• SOURCE EXCERPT:
__________
Written by Patricia Amadea Hartono


Perempuan bersatu! (Women unite!)

Tak bisa dikalahkan! (Cannot be defeated!)

Perempuan bergerak! (Women acts!)

Tak bisa dihentikan! (Cannot be stopped!)

Patriarki! (Patriarchy!)

Hancurkan! (Destroy it!)


These were the chants and responses that were echoing throughout from the street of Sarinah to the National Monument of Indonesia. The pink, purple, and white ocean of peaceful protestors walked together holding their banners high to celebrate International Women’s Day. It was a sight that we hadn’t seen since the Reformation Democracy era.

On March 4, 2017, an overcast yet warm Saturday morning, hundreds of activists joined and participated together in the Women’s March. An array of gender identities which included females, males, and bi-genders shouted their opinions about the struggles that women in the 21st century have faced and is still facing in the light of so many daily situations. Managed and conducted by 33 different organizations, the crowd aimed to address eight major issues, which included:

  • Bringing back the tolerance and diversity in Indonesia.
__________
• REQUIREMENT 1: Transcribe the portion of the Women's March article that begins with the words "These were the" and ends with "diversity in Indonesia.".
• REQUIREMENT 2: Pull out every line of the entries that contains the word "should", matching its case exactly.
The Women's March article has no connection to the entries that follow it.
__________
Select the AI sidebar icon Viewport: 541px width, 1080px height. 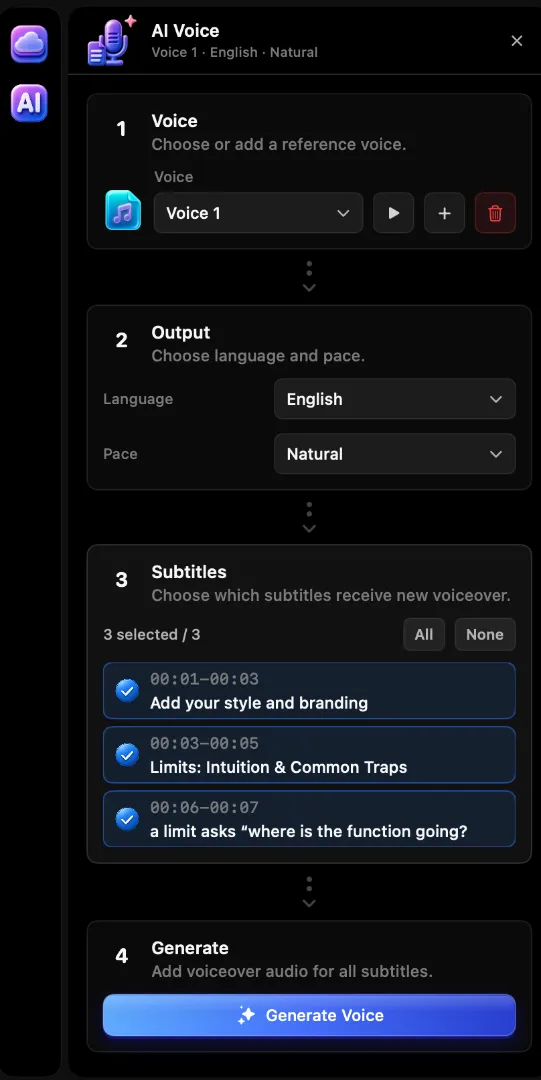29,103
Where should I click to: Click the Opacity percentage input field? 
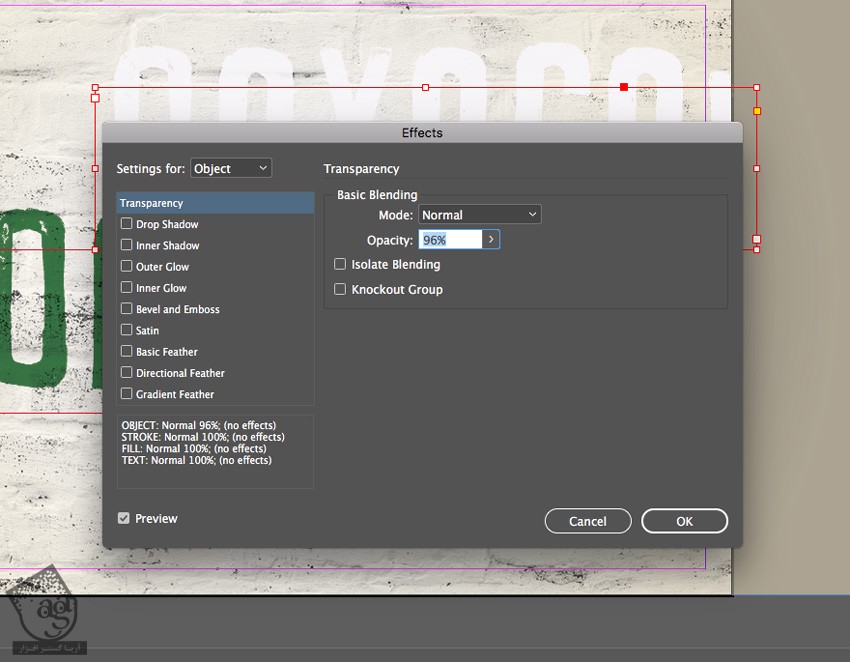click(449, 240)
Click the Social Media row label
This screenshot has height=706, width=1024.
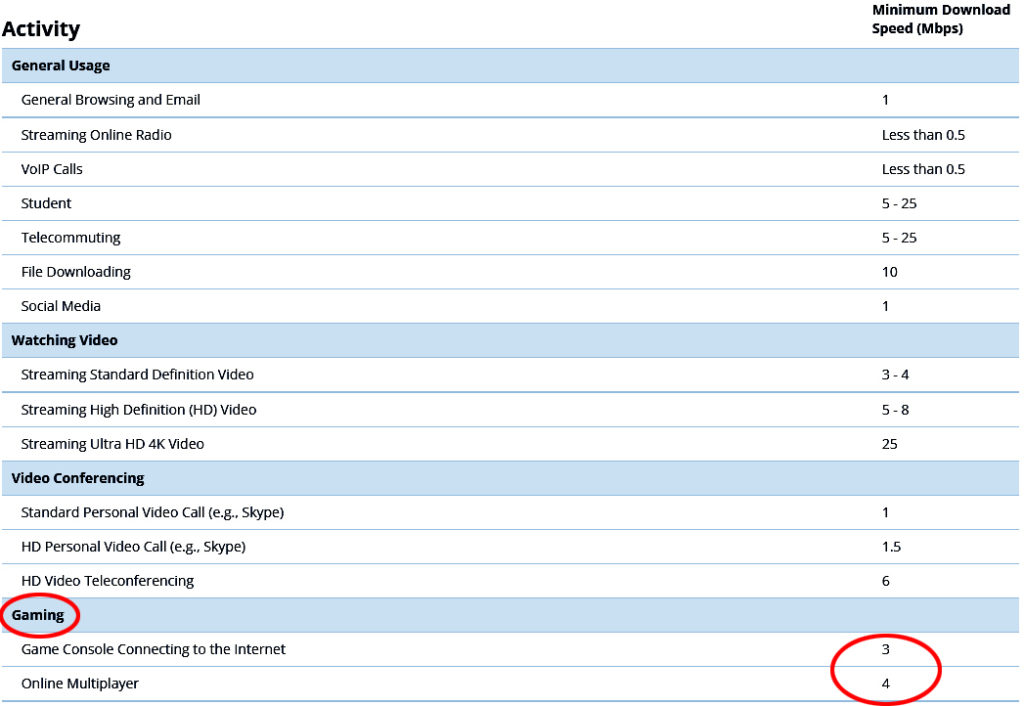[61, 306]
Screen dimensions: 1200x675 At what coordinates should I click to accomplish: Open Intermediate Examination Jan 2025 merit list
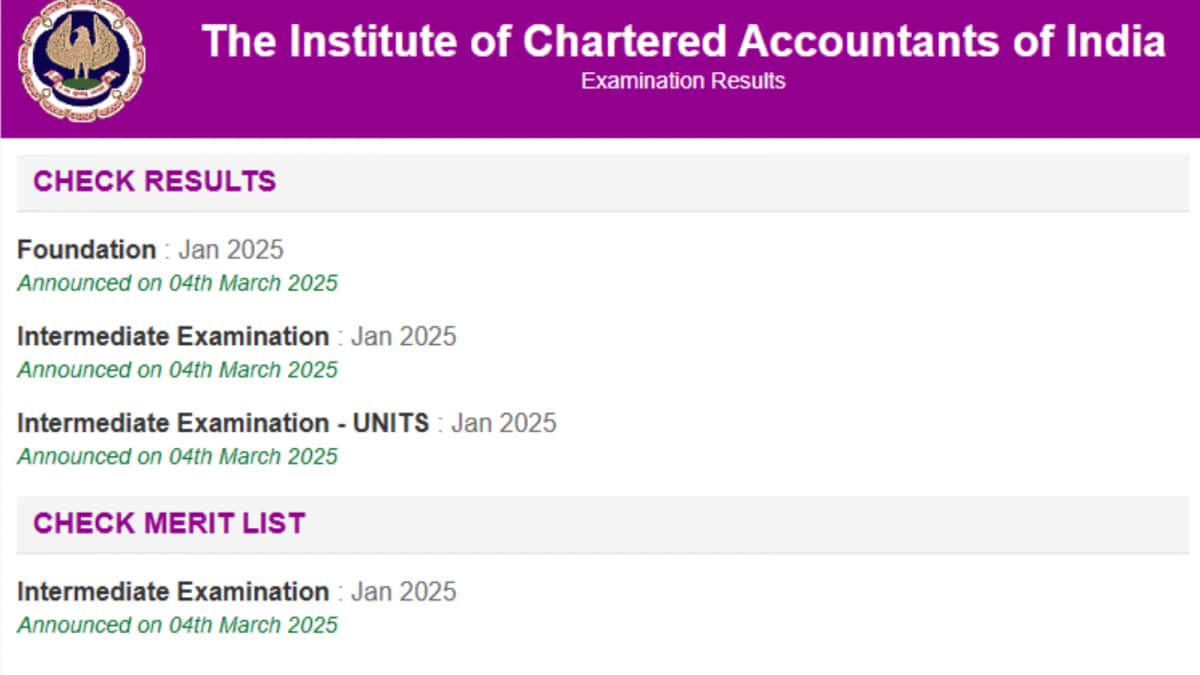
__________
• FINISHED ANSWER 1:
These were the chants and responses that were echoing throughout from the street of Sarinah to the National Monument of Indonesia. The pink, purple, and white ocean of peaceful protestors walked together holding their banners high to celebrate International Women’s Day. It was a sight that we hadn’t seen since the Reformation Democracy era.

On March 4, 2017, an overcast yet warm Saturday morning, hundreds of activists joined and participated together in the Women’s March. An array of gender identities which included females, males, and bi-genders shouted their opinions about the struggles that women in the 21st century have faced and is still facing in the light of so many daily situations. Managed and conducted by 33 different organizations, the crowd aimed to address eight major issues, which included:

  • Bringing back the tolerance and diversity in Indonesia.

• FINISHED ANSWER 2:
Where should I click to: Click the Opacity percentage input field? 
Screen dimensions: 1200x675 At what coordinates should I click to accomplish: Open Intermediate Examination Jan 2025 merit list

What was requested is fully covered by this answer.